NWL – Newell Rubbermaid, Inc. – The global marketer of everyday commercial and consumer products popped up on our ‘hot by options volume’ market scanner during the second half of the trading session due to bullish activity in the December contract. Shares in Newell Rubbermaid are up 3.35% to stand at $17.33 with 45 minutes remaining before the final bell. Options traders exchanged more than 3,460 call options at the December $17.5 strike, versus previously existing open interest of just 980 contracts. It looks like more than 3,000 of the calls were purchased for a premium of $0.35 per contract. Plain-vanilla call buyers are prepared to make money should shares increase another 3.00% to exceed the effective breakeven point to the upside at $17.85 ahead of December expiration day. Rubbermaid’s shares last traded above $17.85 as recently as November 5, 2010.

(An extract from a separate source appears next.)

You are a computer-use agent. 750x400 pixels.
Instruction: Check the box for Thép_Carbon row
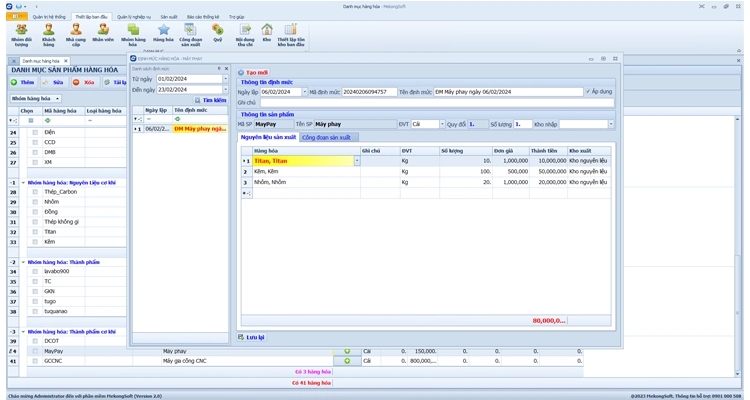tap(35, 192)
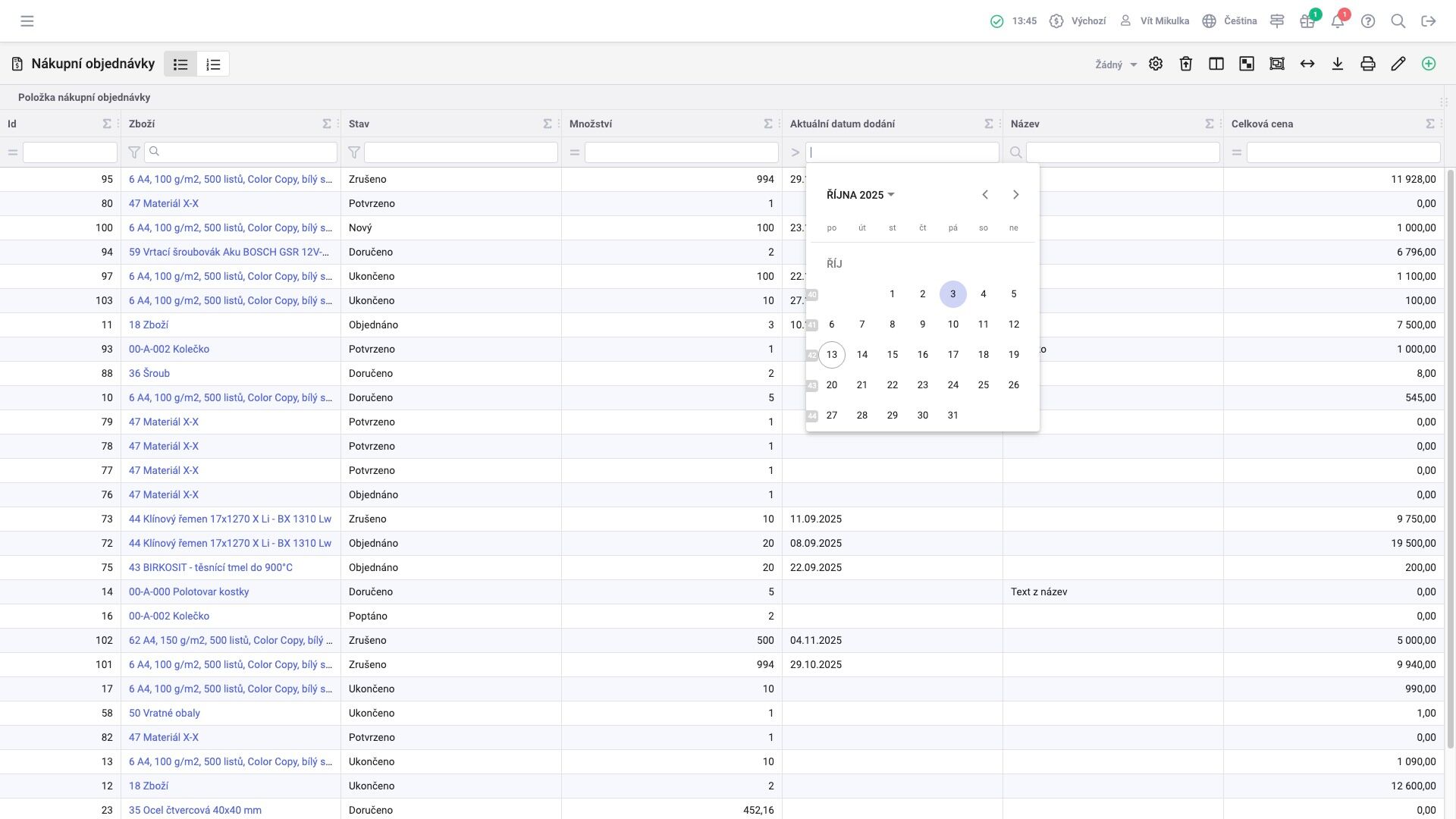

GRS – Gammon Gold, Inc. – Bullish players picked up call options on the gold mining company today with shares of the Halifax, Nova Scotia-based firm climbing 1.2% to $6.77 in the final hour of the session. Investors expecting Gammon’s shares to extend gains purchased more than 3,000 calls at the January 2011 $7.0 strike for a premium of $0.43 apiece. Call buyers at this strike are poised to profit should shares in Gammon Gold surge 9.75% over the current price of $6.77 to surpass the effective breakeven point at $7.43 by January expiration. More than 3,280 calls changed hands at the Jan. 2011 $7.0 strike, which is more than six times the number of contracts represented by the 531 lots of previously existing open interest at that strike. Bullish sentiment spread to the March 2011 $7.5 strike where another 1,000 call options were purchased for premium of $0.48 each. Investors holding these contracts profit if shares jump 17.9% to trade above the breakeven price of $7.98 by expiration day in March.
OIH – Oil Service HOLDRS Trust – Shares of the Oil Service HOLDRS Trust hit new 52-week highs today, but one options trader is positioned to see the price of the underlying rise another 7.0% by January 2011 expiration. The price of the underlying fund increased as much as 3.6% today to secure an intraday- and new 52-week high of $134.85. The bullish player initiated a call spread, buying 3,500 lots at the January 2011 $144.1 strike for a premium of $1.72 each, and selling the same number of calls at the higher January 2011 $154.1 strike at a premium of $0.44 each. Net premium paid to establish the spread amounts to $1.28 per contract. Thus, the trader stands ready to make money should OIH shares rally another 7.8% to surpass the effective breakeven point to the upside at $145.38 by January expiration day. Maximum potential profits of $8.72 per contract are available to the investor should shares of the fund jump 14.275% over today’s high of $134.85 to trade above $154.10 ahead of expiration in January.